The paper credits the city’s unconventional sex-positive campaigns, and a drive to provide PrEP in clinics.

Speaking to Daily Mail Online, Demetre Daskalakis, head of the HIV division at New York City’s Department of Health, said the news is an exciting breakthrough, but conceded that more needs to be done to broaden coverage for women and ethnic minorities.

A new report by Kaiser Permanente San Francisco has shown things are changing in New York: with a surge of 976 percent in prescriptions to prevent HIV infections between 2014 and 2016

‘We’re really excited. It’s fantastic news.
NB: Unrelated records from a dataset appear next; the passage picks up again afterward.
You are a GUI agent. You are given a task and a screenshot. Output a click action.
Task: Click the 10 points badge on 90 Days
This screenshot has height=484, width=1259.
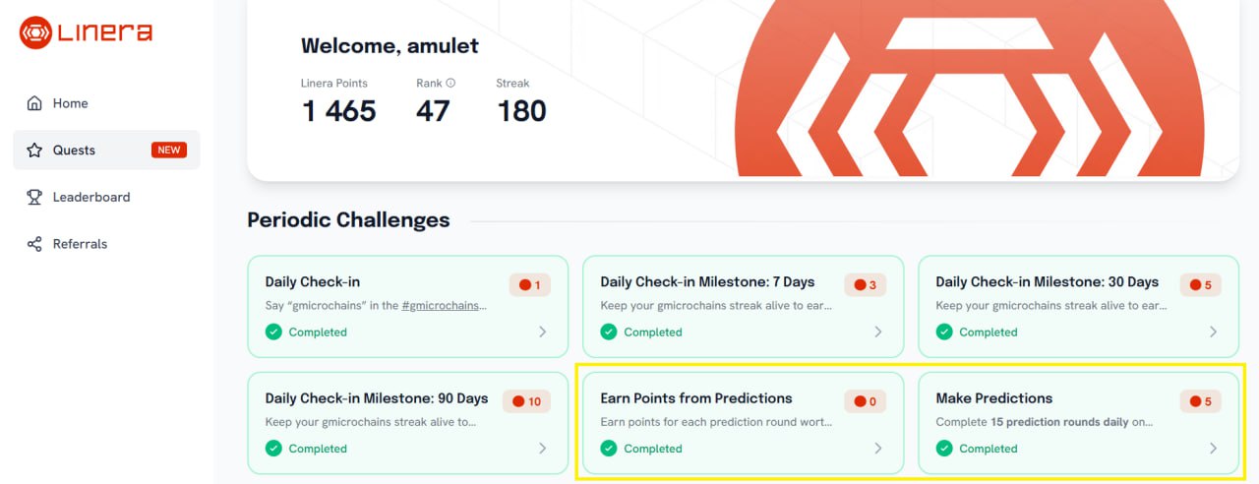tap(527, 401)
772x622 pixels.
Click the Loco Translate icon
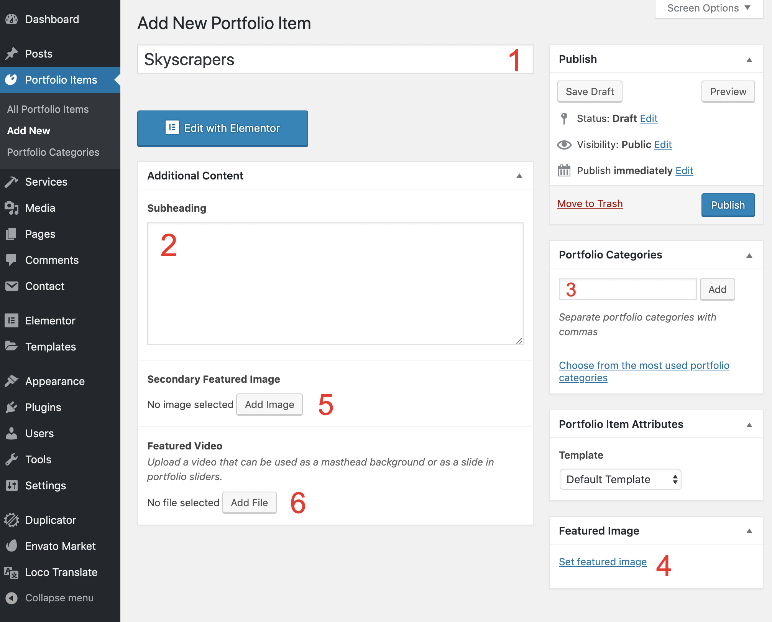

What we are seeing is that in the real world PrEP is increasing, and at an incredibly fast rate. 

‘We put out very optimistic, sex-positive campaigns showing people in the community in the way they needed to see it. 

‘It wasn’t just us – social media has had a lot to do with it.’  

The report’s data was compiled using electronic health records from 602 New York City medical practices, undertaken by the New York City Department of Health and Mental Hygiene.

The increase was noted after the CDC released PrEP guidelines in 2014 and as clinical trials and demonstration projects confirmed it is effective. 

Additionally, a variety of campaigns to educate healthcare providers about PrEP and its benefits were launched in New York City during that time. 

For example, the department launched a campaign in 2014 to reach out to primary care and infectious disease practices to provide them resources about PrEP, visiting more than 2,500 providers at more than 1,000 clinics throughout the city. 


The study also surveyed medical students and doctors in Boston.

This survey showed that:

  • more than one in four medical students are unaware of PrEP
  • 18 percent of students were never taught about HIV prevention
  • 57 percent of medical students believed abstaining from sex should be the first prevention method
  • 22 percent of medical students thought PrEP wasn’t effective
  • A third of doctors had never heard of PrEP

PrEP messages were included in another campaign to encourage city residents to know their HIV status and community partner organizations have launched their own outreach efforts, say the researchers.

When analyzing the records, researchers found PrEP prescriptions were more likely to be written for younger, white, male patients and at Manhattan-based practices, community health centers and practices with onsite infectious diseases specialists. 

Men of color, women, people getting healthcare at smaller private practices or those outside the city center were less likely to be prescribed PrEP.

‘These results show that educating healthcare providers can really help improve the rate of PrEP prescribing, but it’s apparent we need additional programs to ensure equitable access,’ said Paul Salcuni, MPH, lead author of the study and lead data analyst for prevention, Bureau of HIV/AIDS Prevention and Control at the New York City Department of Health and Mental Hygiene, Long Island City. 

To address the disparities, the department is planning new campaigns, including one focusing on women’s health providers.

Dr Daskalakis agreed. He said the next step is to target under-served populations, with an upcoming campaign targeting women ‘in a way that has never been done before’. 

‘It’s important to understand that more needs to be done for women and black and Latino men,’ he said. 

‘The rate of women getting PrEP prescriptions does not fit the rate of new HIV diagnoses, so that is our next step.’